_Activity list_.
A. According to the passage on Covid vaccination, what would have to happen before the vaccine could be mandated?
B. Copy out the passage on Covid vaccination word for word, from "In addition, under" up to and including "this is mandated.".
*** Opening of Text shown ***
In addition, the scientists developing the Covid vaccine are using experimental ingredients and methodology, where they are including RNA in the vaccine. If a vaccine is going to use experimental and new technology, then there is a case to be made that it should be safety tested for longer than an average vaccine that is using tried and tested methods. Therefore, the risk-benefit ratio of any of these vaccines is low, because there is high risk of potential harms and low benefit, because there is evidence that Coronavirus, for the majority of people, is not a serious condition.

Mandating

There is a lot of concern that the Covid vaccination will be mandated, however under the scope of the current legislation, that isn’t possible. They would have to bring in new legislation to mandate the vaccine. This would hopefully have debate of the house, however that can not be guaranteed. They could potentially try to bring it in under a statutory instrument, which would be gravely concerning because all medical procedures ought not to be mandated. For someone to have a medical procedure, they need to consent. To be able to fully consent, they need to have the full facts of any potential matter, including details of the risks and any potential side effects. This evidently can not be given, because they are not aware of what the potential side effects are, having not given this full safety testing.

In addition, under current legislation vaccinations given need to be free from coercion and the consent needs to be freely given. This can not be done if 1, it’s mandated, and 2, if it’s a case that people are told they can not do things like go on holiday, go to school etc. This brings into question a huge amount of ethical issues. If we can mandate one medical procedure, what others can be mandated? It’s a very slippery slope and on these grounds, we must oppose any mandated medical procedure, because otherwise we lose bodily autonomy (which is already being pulled into question by the fact that masks and tests have been mandated in some places).

We will be monitoring the situation very carefully, and will be ready to take action if at any point this is mandated.

MEDIA BIAS & CENSORSHIP

The media have been very influential throughout the Covid scenario. Mainstream media is how we predominantly get information from parliament to the people. However, what is not clear is when articles are actually opinion or speculation, rather than fact or government legislation. This has caused a lot of confusion, upset and a lot of fear. They have also ramped up the fear intentionally. They have pumped the death numbers out constantly and have given little cause for celebration, even when things have been more positive. Now that the death numbers are much lower, this isn’t being reported on and isn’t touted as a positive. There has been a large focus on the negative in this whole scenario.
*** Close of Text shown ***
*** Opening of Material supplied ***
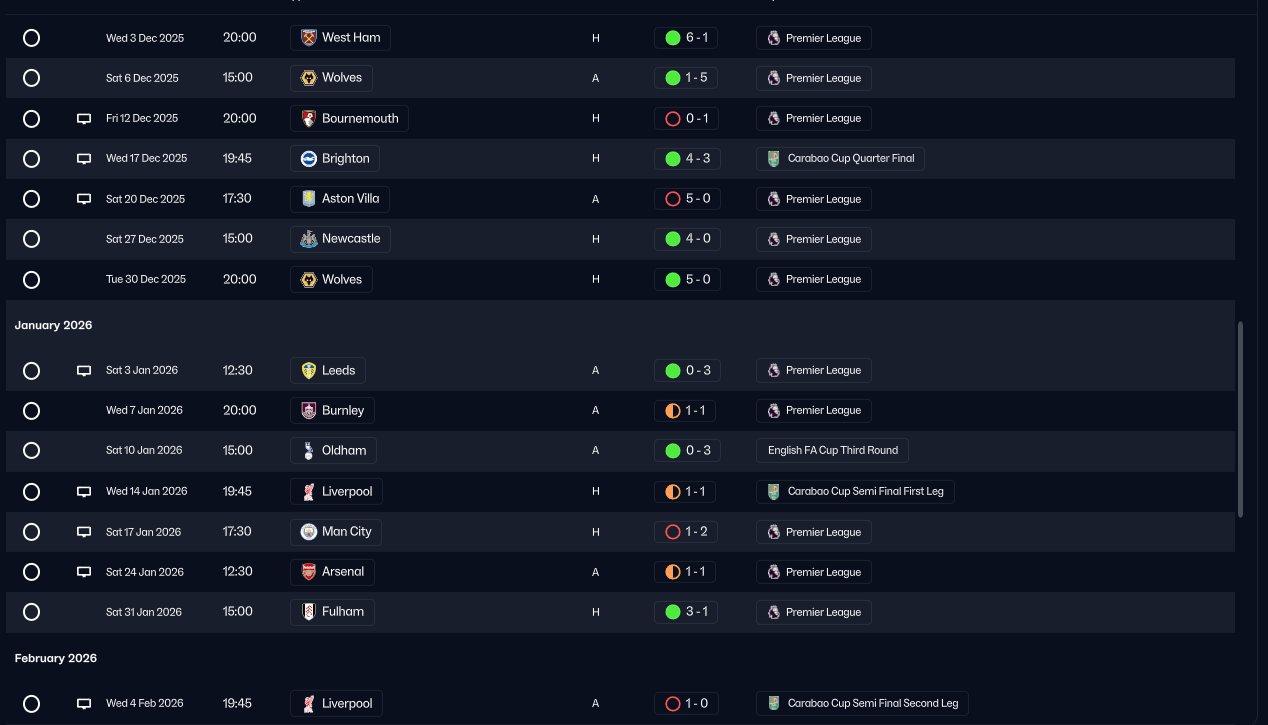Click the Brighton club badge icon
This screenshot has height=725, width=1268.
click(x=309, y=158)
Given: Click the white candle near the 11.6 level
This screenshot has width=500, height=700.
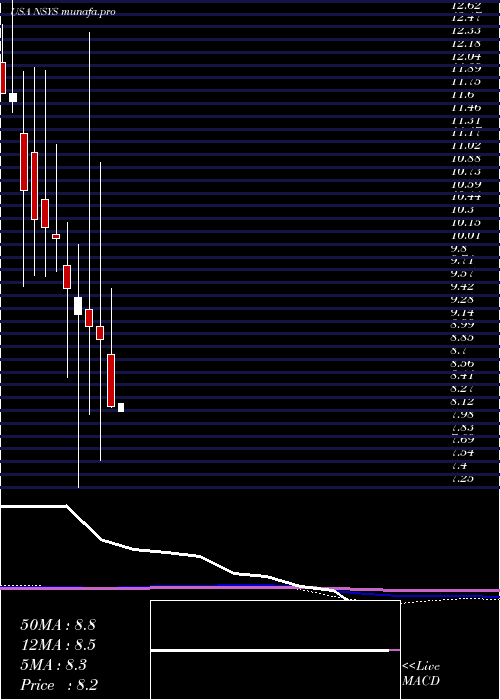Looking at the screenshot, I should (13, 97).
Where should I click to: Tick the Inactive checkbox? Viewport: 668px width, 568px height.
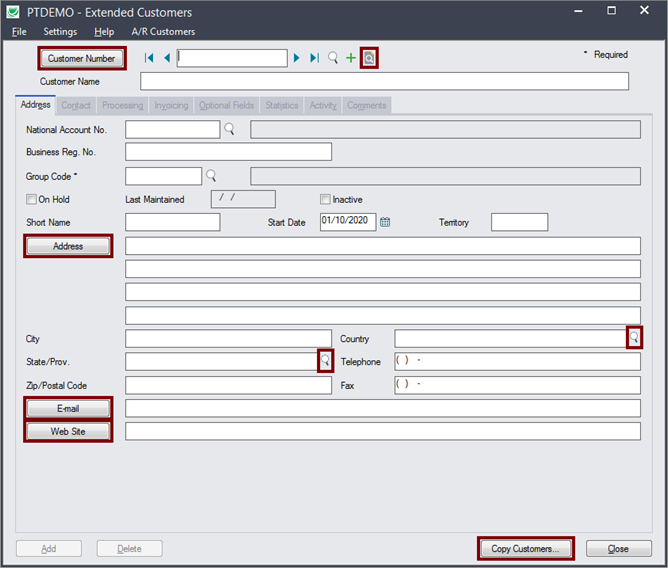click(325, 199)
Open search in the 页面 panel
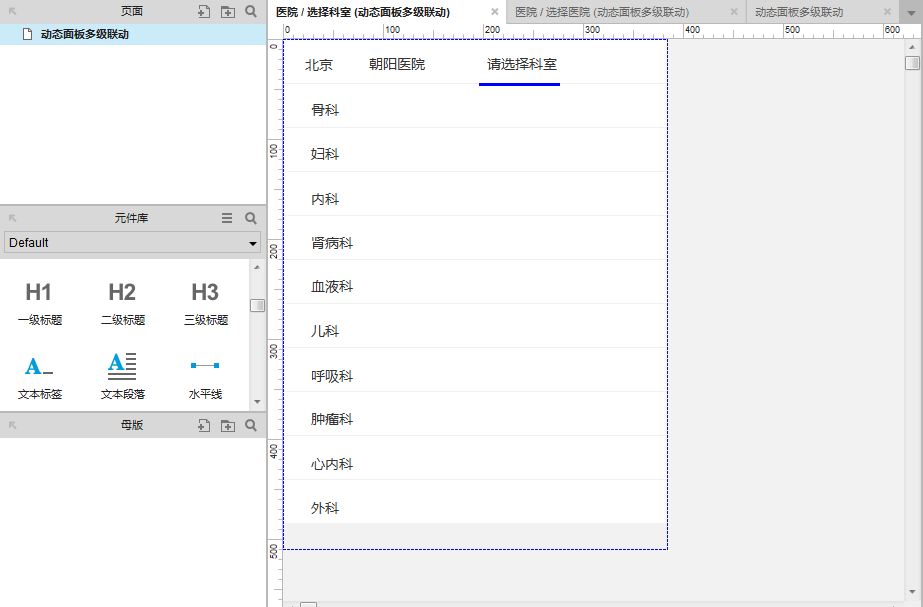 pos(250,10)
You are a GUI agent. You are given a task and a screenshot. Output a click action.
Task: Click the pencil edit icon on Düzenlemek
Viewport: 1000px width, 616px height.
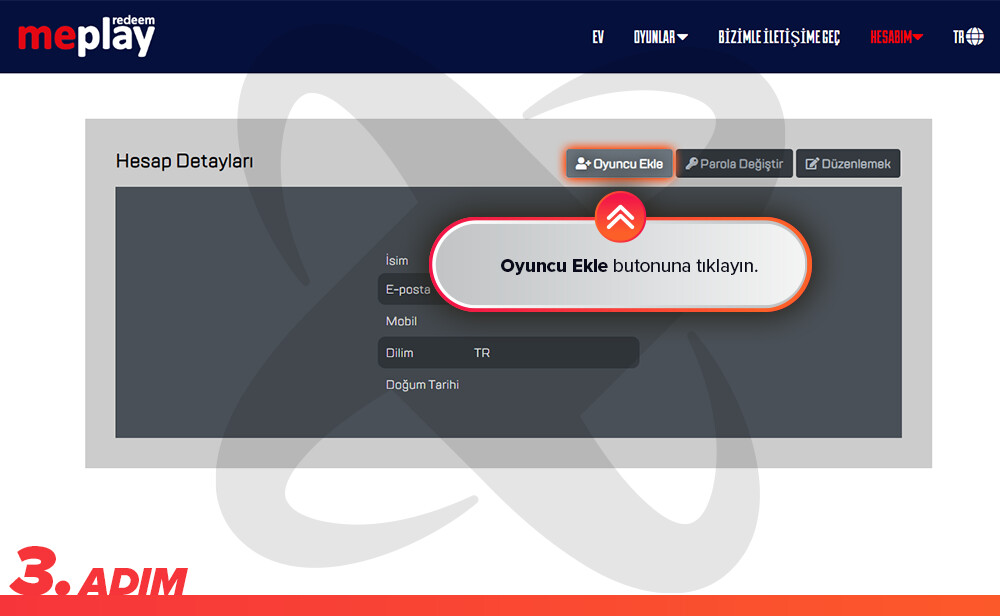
*** Close of Material supplied ***
_Answers for the tasks_.
A. New legislation would have to be brought in.

B.
In addition, under current legislation vaccinations given need to be free from coercion and the consent needs to be freely given. This can not be done if 1, it’s mandated, and 2, if it’s a case that people are told they can not do things like go on holiday, go to school etc. This brings into question a huge amount of ethical issues. If we can mandate one medical procedure, what others can be mandated? It’s a very slippery slope and on these grounds, we must oppose any mandated medical procedure, because otherwise we lose bodily autonomy (which is already being pulled into question by the fact that masks and tests have been mandated in some places).

We will be monitoring the situation very carefully, and will be ready to take action if at any point this is mandated.